Lider Platformy Obywatelskiej w trakcie spotkania poruszył między innymi kwestię skrócenia tygodnia pracy. Jak wyjaśnił, mamy obecnie do czynienia z automatyzacją i trzeba podjąć próbę dostosowania się do nowych warunków. Podkreślił, że niektóre państwa od pewnego czasu testują już czterodniowy tydzień pracy.
- Uważam, że w Polsce powinniśmy i to będzie moja propozycja, jeśli wygramy wybory, przepraszam: kiedy wygramy wybory, żeby rozpocząć jak najszybciej program skróconego tygodnia pracy - mówił Donald Tusk. Zaznaczył przy tym, że najpierw musi się odbyć pilotaż takiego programu. - Do wyborów będziemy mieli przygotowany precyzyjny projekt pilotażu na czterodniowy tydzień pracy - zapewnił.
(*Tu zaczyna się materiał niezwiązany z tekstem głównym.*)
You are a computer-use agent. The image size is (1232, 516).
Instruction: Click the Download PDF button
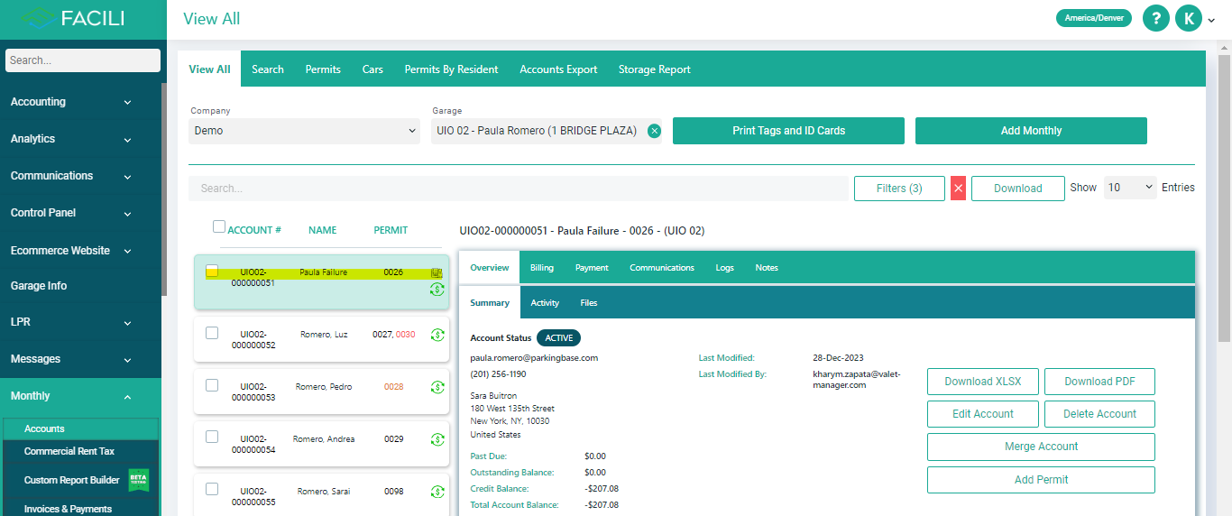tap(1099, 382)
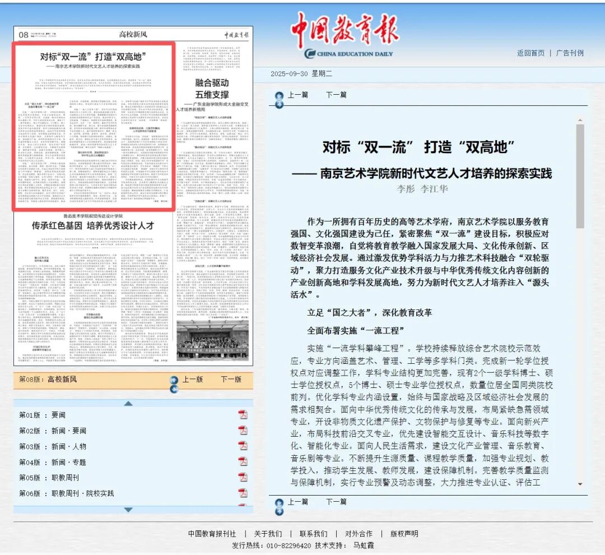This screenshot has height=555, width=605.
Task: Open 联系我们 in footer menu
Action: coord(313,534)
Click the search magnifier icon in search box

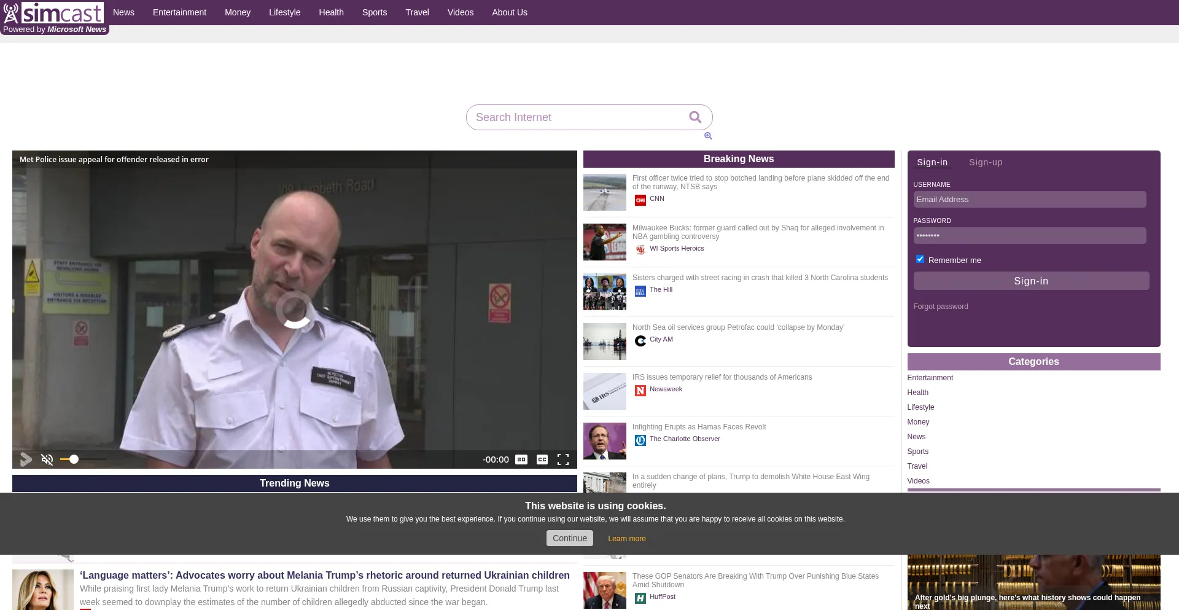[x=695, y=117]
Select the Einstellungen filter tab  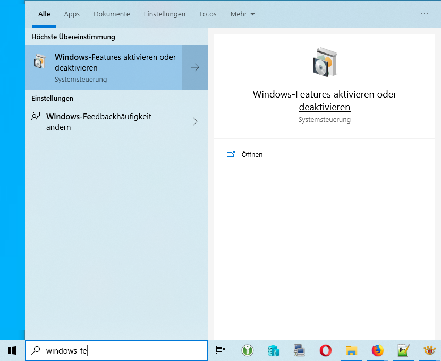[165, 14]
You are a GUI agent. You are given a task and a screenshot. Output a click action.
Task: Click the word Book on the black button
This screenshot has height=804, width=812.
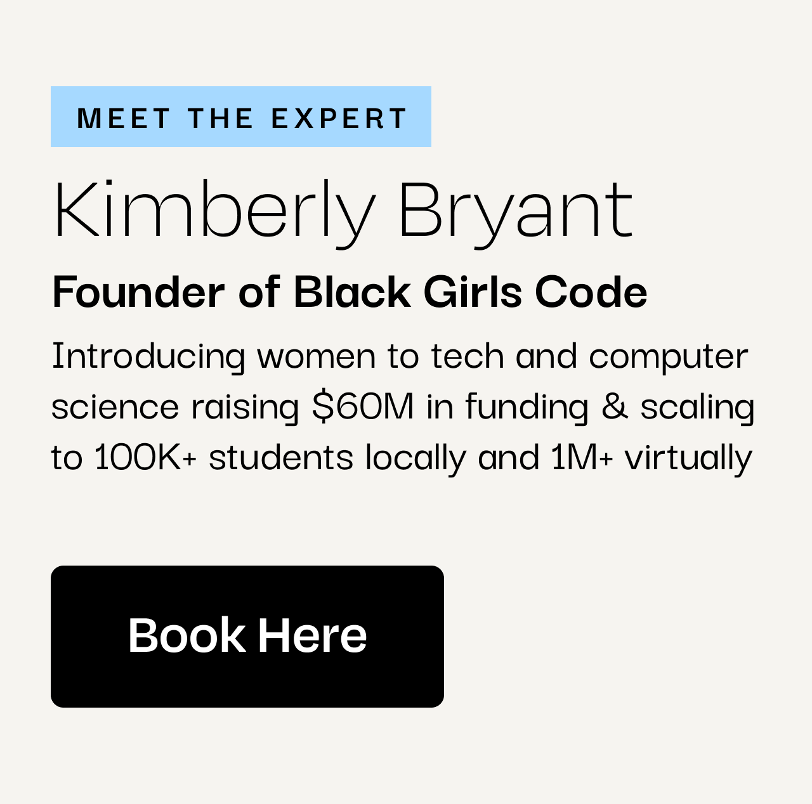pos(187,635)
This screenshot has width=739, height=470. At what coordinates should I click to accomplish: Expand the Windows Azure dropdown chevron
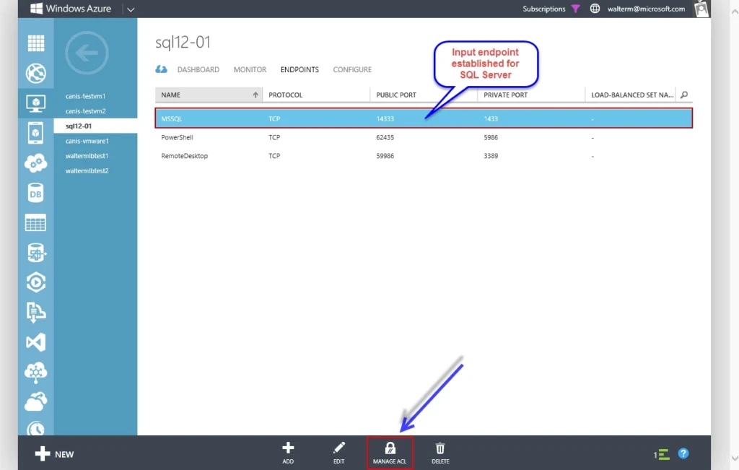pos(131,9)
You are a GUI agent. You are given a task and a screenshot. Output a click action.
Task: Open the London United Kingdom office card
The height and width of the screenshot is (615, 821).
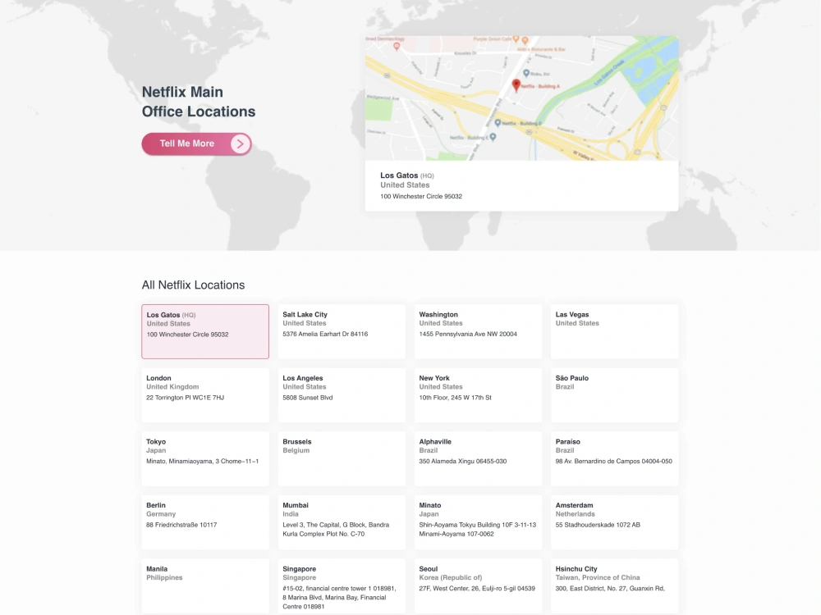point(204,394)
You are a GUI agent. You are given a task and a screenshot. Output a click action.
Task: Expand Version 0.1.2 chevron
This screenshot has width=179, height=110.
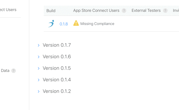coord(39,91)
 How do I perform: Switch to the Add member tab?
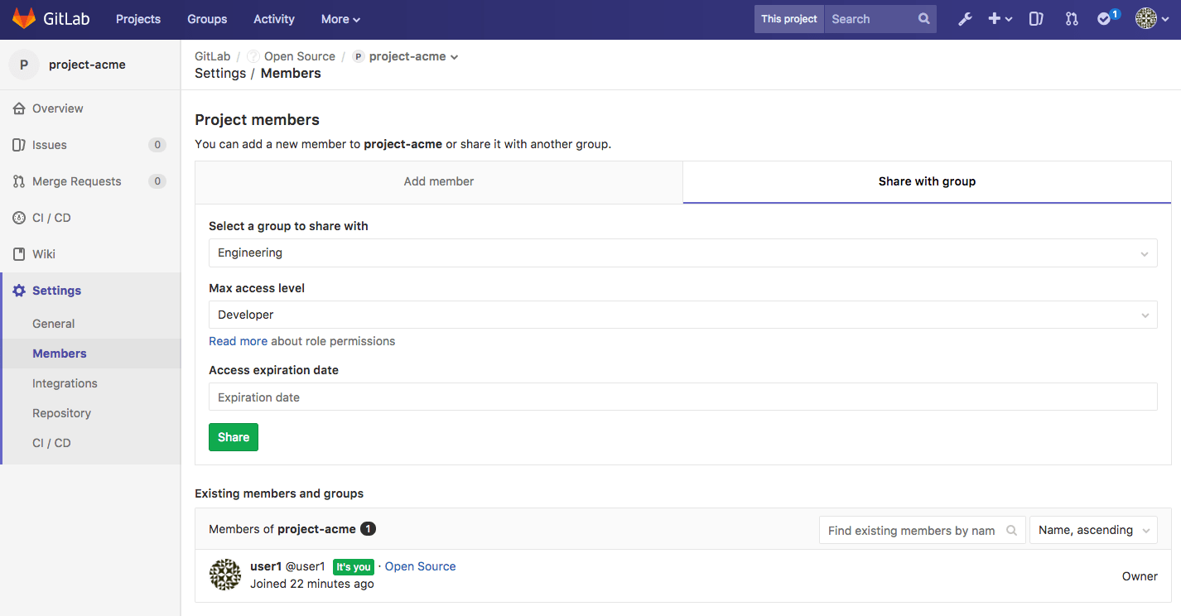pyautogui.click(x=439, y=181)
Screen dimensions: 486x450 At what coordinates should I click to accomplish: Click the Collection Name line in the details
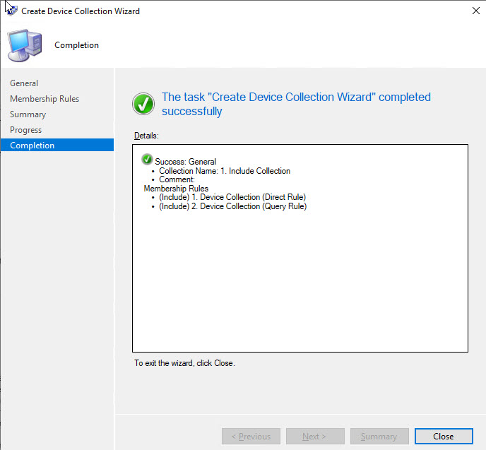pyautogui.click(x=225, y=171)
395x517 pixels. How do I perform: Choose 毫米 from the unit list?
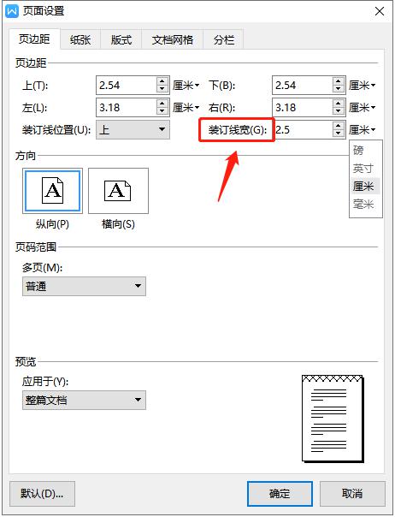coord(363,204)
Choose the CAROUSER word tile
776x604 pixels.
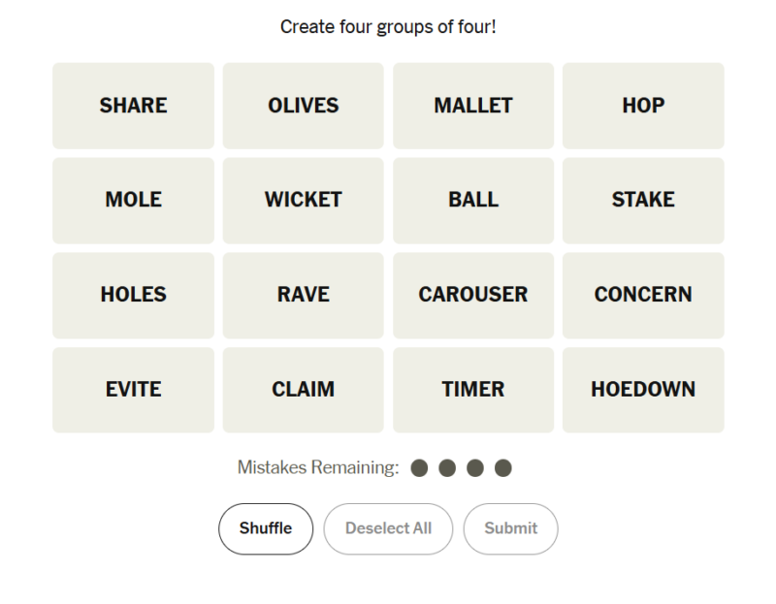[473, 295]
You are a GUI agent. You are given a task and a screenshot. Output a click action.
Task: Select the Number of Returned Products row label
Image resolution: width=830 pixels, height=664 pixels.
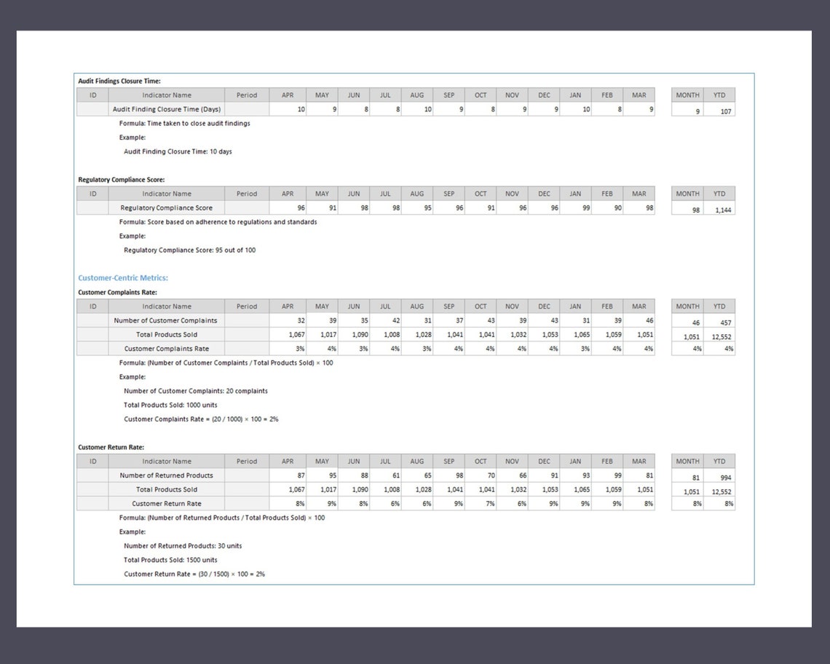(165, 475)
Do sprawy na Twitterze odniósł się m.in. Ryszard Petru. - Zasada jest prost - im mniej pracy tym mniej pieniędzy - napisał. Kilka dni wcześniej o Tusku wypowiadał się natomiast premier Mateusz Morawiecki. Nazwał go leniem patentowanym. Wyliczał, ile dni w tygodniu pracował w Kancelarii Prezesa Rady Ministrów, gdy był premierem. Z informacji Morawieckiego wynika, że Donald Tusk miał 3,5-dniowy tydzień pracy. - Nawet i tego było mu za dużo, bo po kilku latach się zmęczył i uciekł dla wielkiej kasy do Brukseli - skwitował Morawiecki.